Yet…

Yet.  It’s a word I use often at school with children.  When they try hard and struggle, and say, “I can’t”, I add the word “yet”.  A child might not be able to do it just now, but with practice they will.  Yet.

Today the tables were turned.  ‘Yet’ became the children’s words to me.  Here is what happened:

It was a rainy day.  There was extra time for music and the autoharp.  Children picked their favorite songs, and we sang and danced.  “Five Little Monkeys” was a top request, multiple times.  Then, children wanted to sing “Red White and Blue.”  With the autoharp.

I don’t know how to play that song, but I have the book.  Maybe the book has the music.”

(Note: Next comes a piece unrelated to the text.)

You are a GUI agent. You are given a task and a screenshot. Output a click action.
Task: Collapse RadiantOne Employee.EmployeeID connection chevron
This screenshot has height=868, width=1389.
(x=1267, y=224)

The book had the music on the last page.  Life was good.  Well, it wasn’t good.  I showed children how there were letters above the score of music, and how I could match that to the letters on the buttons of the autoharp.  Easy, right?  Not!

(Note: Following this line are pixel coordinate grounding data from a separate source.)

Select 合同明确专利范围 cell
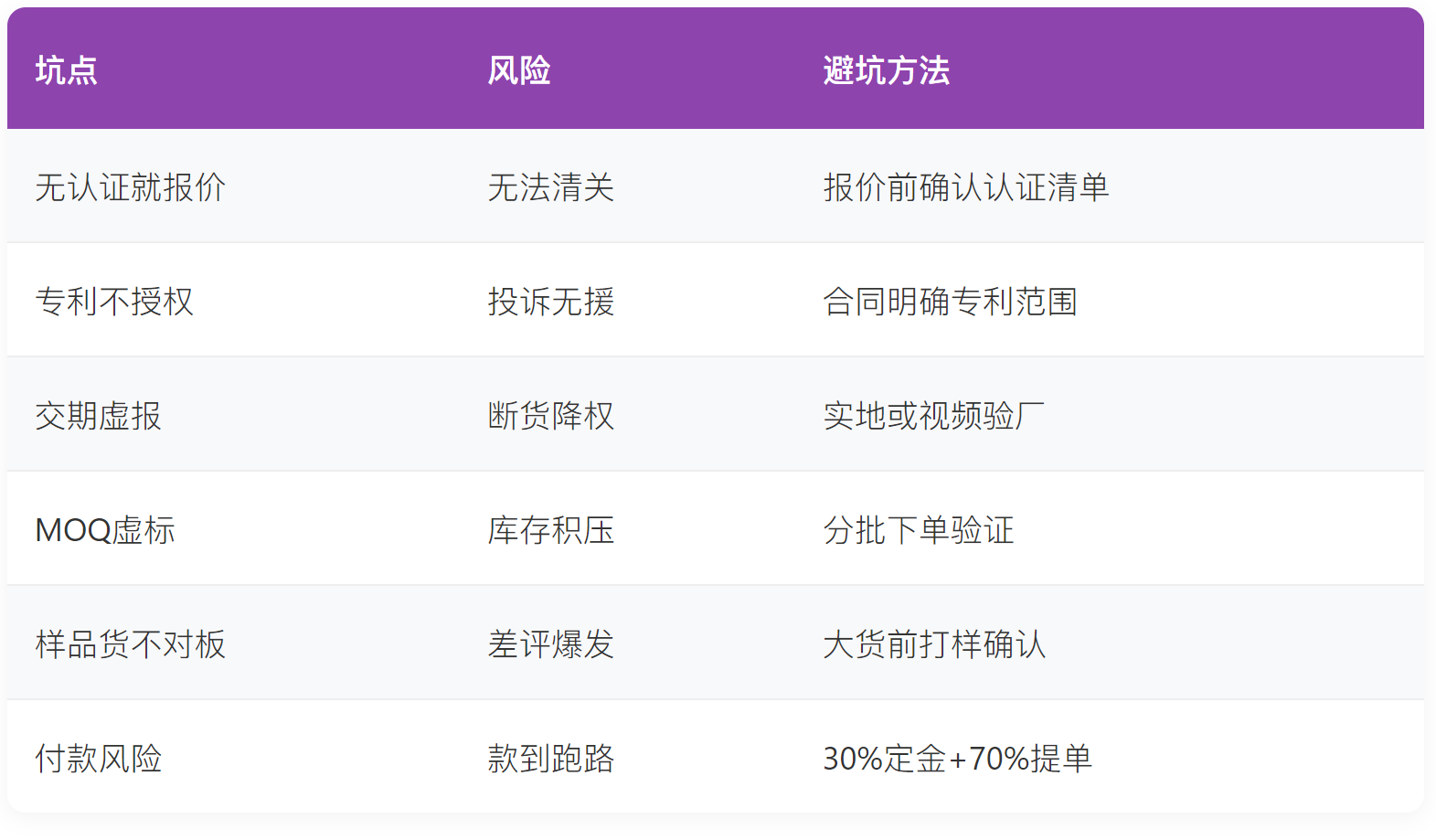Viewport: 1436px width, 840px height. click(x=951, y=302)
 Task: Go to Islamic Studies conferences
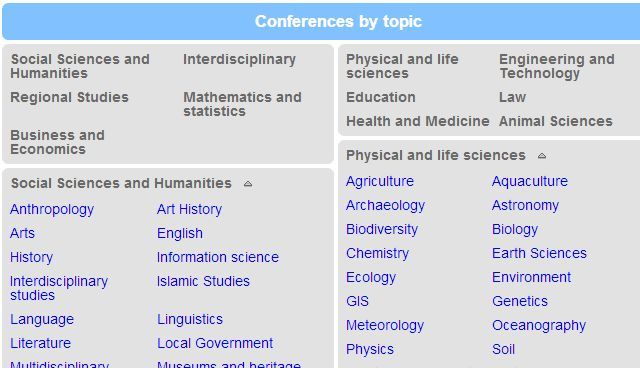click(203, 281)
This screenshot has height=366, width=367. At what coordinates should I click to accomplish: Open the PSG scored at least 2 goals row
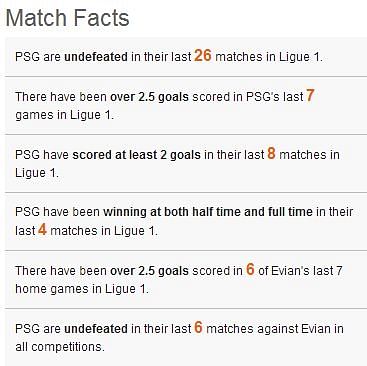pos(186,164)

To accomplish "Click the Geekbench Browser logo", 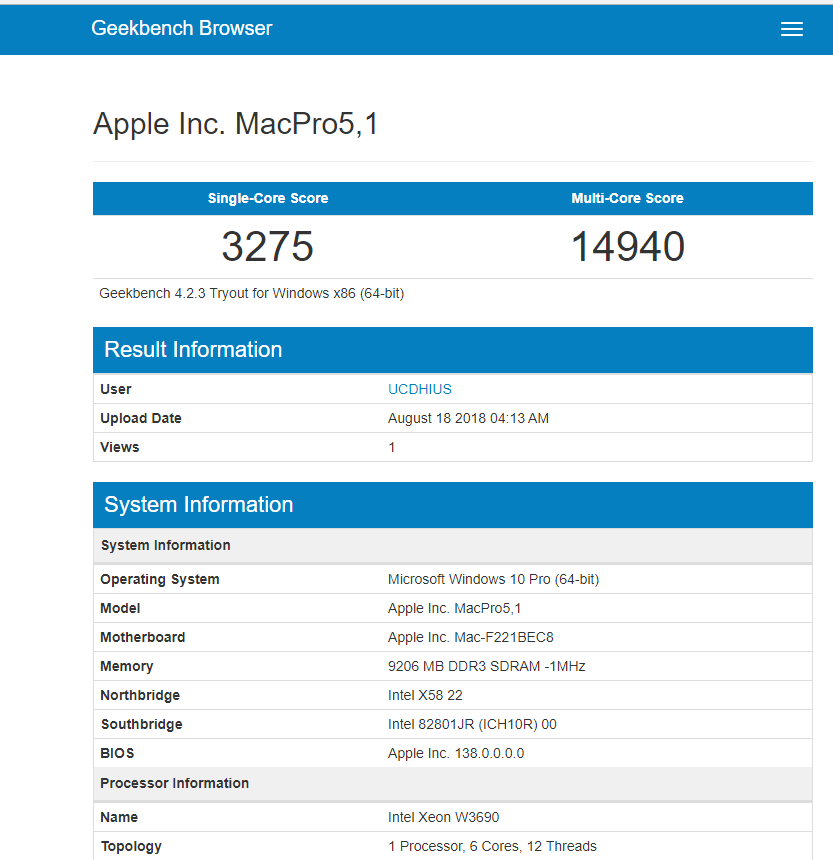I will pos(181,28).

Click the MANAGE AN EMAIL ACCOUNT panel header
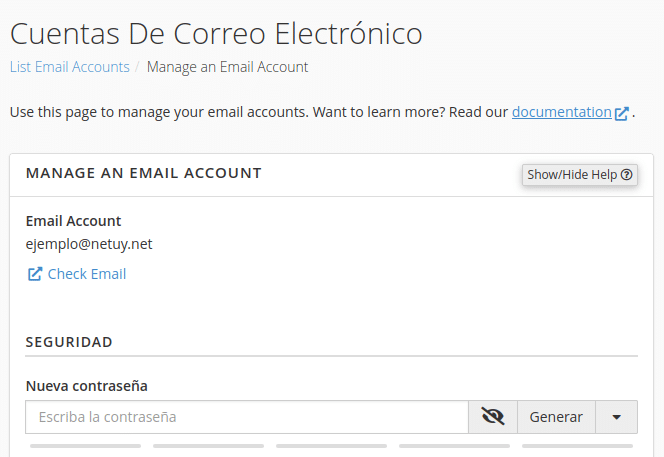[x=144, y=173]
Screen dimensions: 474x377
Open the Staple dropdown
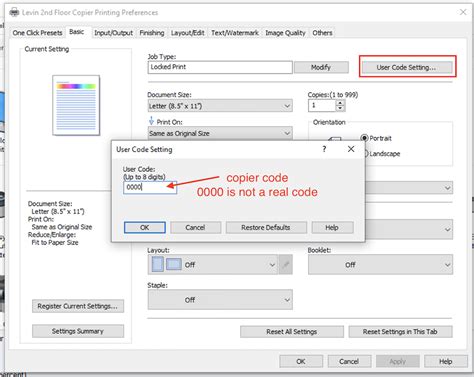(220, 300)
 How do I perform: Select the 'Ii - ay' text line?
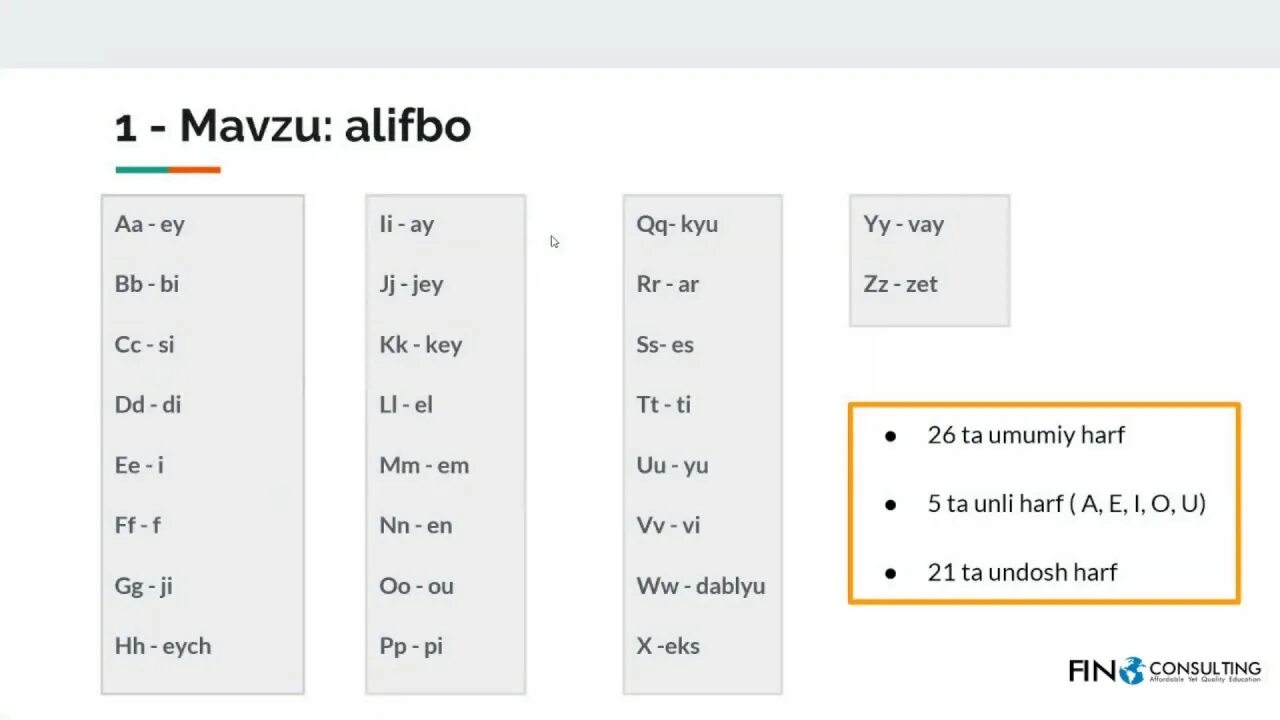tap(407, 224)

As I started to play and sing, I struggled to find the right button with the matching letter.  I missed.  I stopped.  I tried many times, but it was hard.  The children grabbed pretend phones, turned them into video cameras, and decided to videotape me playing.  Maybe that would help.  Besides, imaginary play is fun and creative.  This was a great idea.  Einstein said it best: “Creativity is intelligence having fun.”

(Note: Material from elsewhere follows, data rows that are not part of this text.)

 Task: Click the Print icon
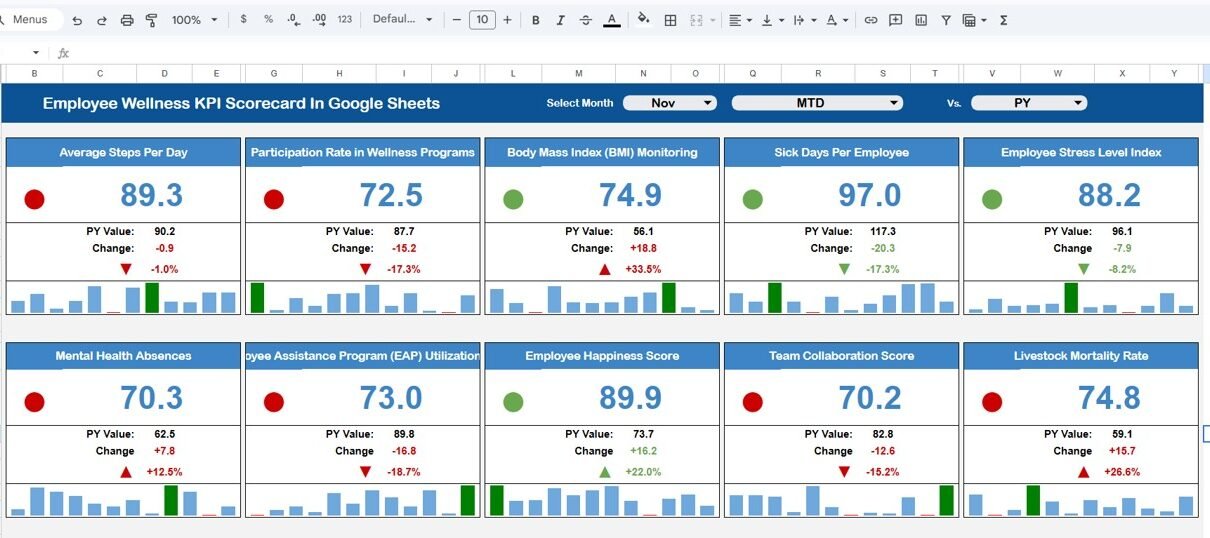[x=127, y=20]
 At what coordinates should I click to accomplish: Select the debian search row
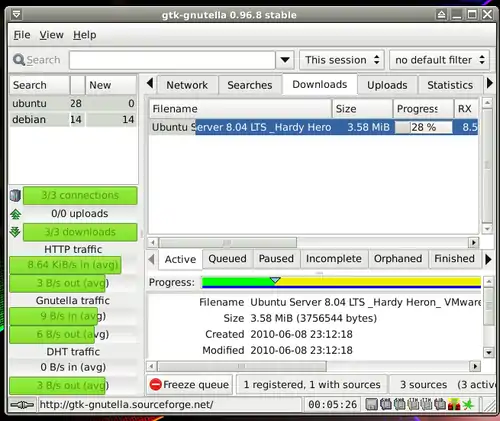coord(73,119)
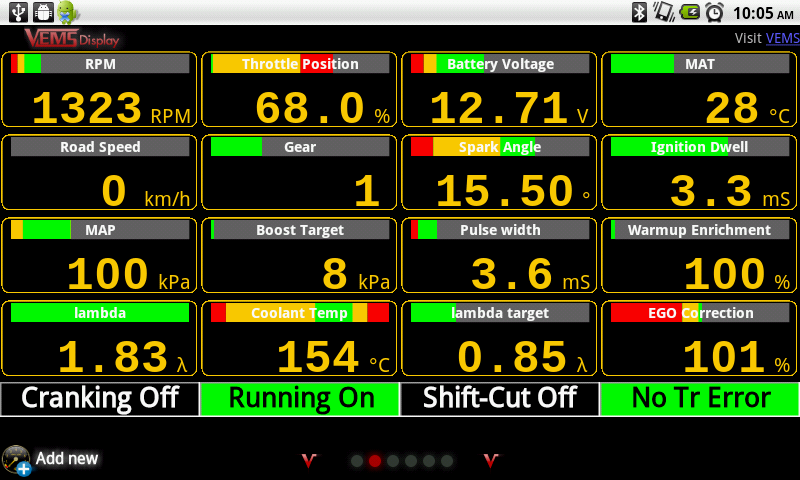This screenshot has width=800, height=480.
Task: Tap the Bluetooth icon in status bar
Action: click(x=639, y=12)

Finally, I let out a big sigh and an “ugh”, and stopped in frustration.  I had made so many mistakes.  This is where the tables turned.  I told the children that I didn’t know if I could do this.

They said, “Yet.  You can’t do this yet, but keep practicing.”

Jayden said, “Jennie, take a deep breath.”  I did.  “Now, blow out your candle.”  I did.  He said, “Take another deep breath.”  I did.  Now, blow out dragon breath.”  I did.

Whoa!  This is what we teachers do with children.  Mindfulness.  It calms their body, energizes their brain, and focuses on the task at hand.  And now the children were the teachers, telling me what to do.

Did it work?  You bet it did!  I played much better than I had done before.  The children sang, loud and proud.  They continued to videotape me with pretend phones, which was very cool.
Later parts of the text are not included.